------ RECORDS SHOWN

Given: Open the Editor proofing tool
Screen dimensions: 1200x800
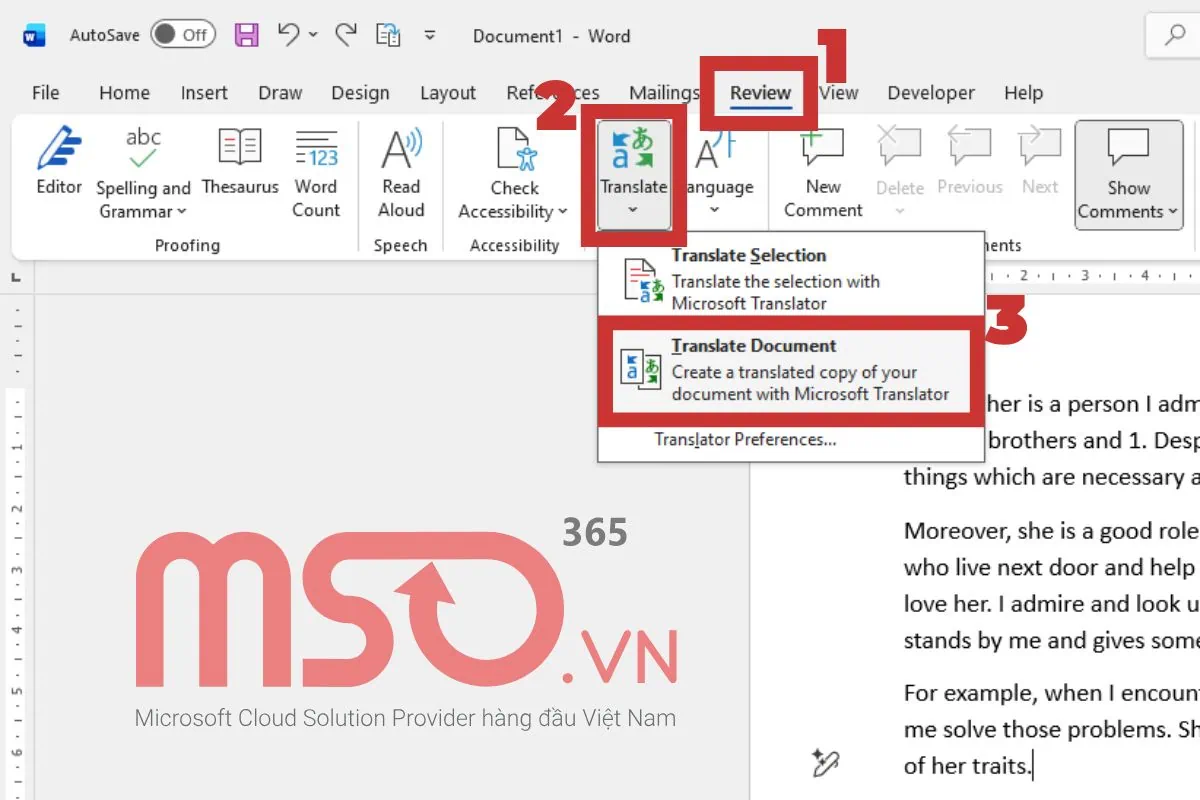Looking at the screenshot, I should click(x=59, y=161).
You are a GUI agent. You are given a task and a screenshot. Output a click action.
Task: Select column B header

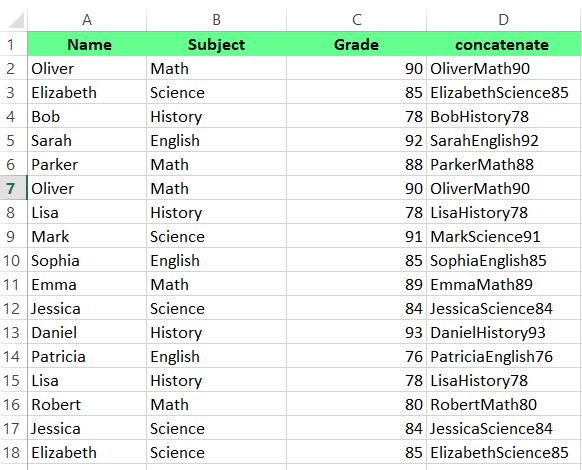[x=216, y=20]
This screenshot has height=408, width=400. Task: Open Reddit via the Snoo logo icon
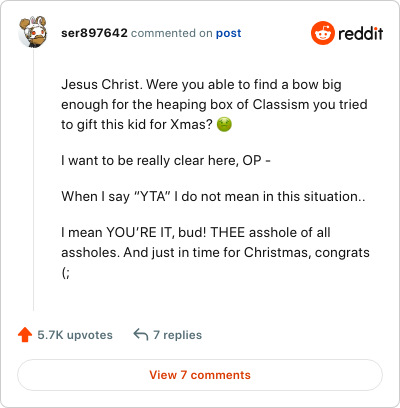[x=322, y=33]
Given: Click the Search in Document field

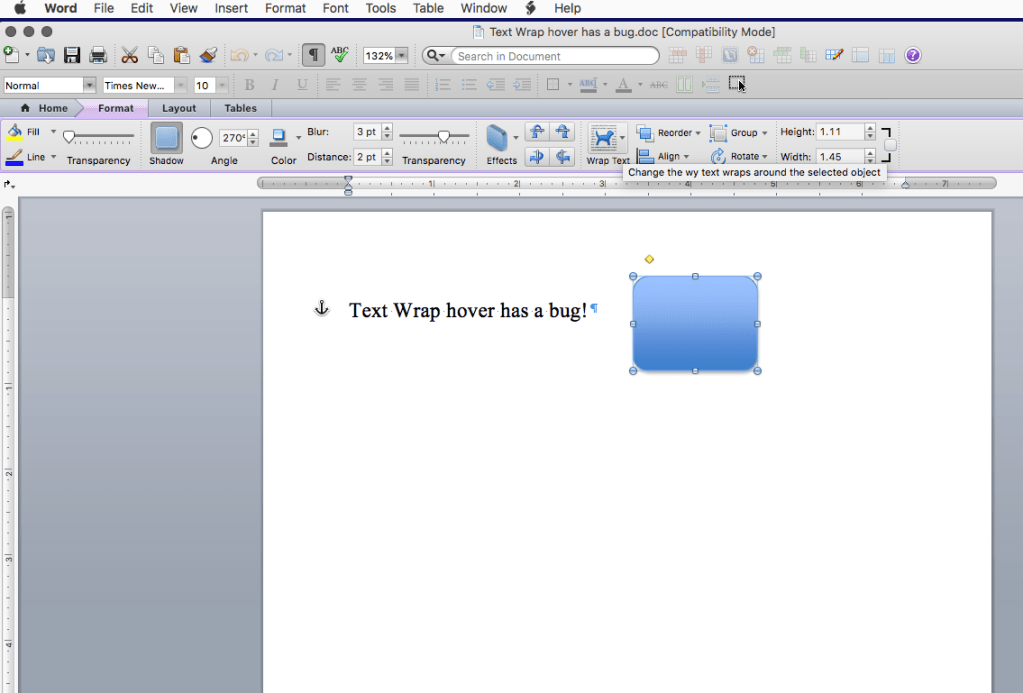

------------

◆ TASK DIRECTIONS ◆
Please return the lines from the line with "You are a GUI" through the last line of the data, both included, exactly, and without pictures.

◆ COMPLETED EXERCISE ◆
You are a GUI agent. You are given a task and a screenshot. Output a click action.
Task: Select column B header

[x=216, y=20]
This screenshot has height=408, width=400. Task: Open Reddit via the Snoo logo icon
[x=322, y=33]
Given: Click the Search in Document field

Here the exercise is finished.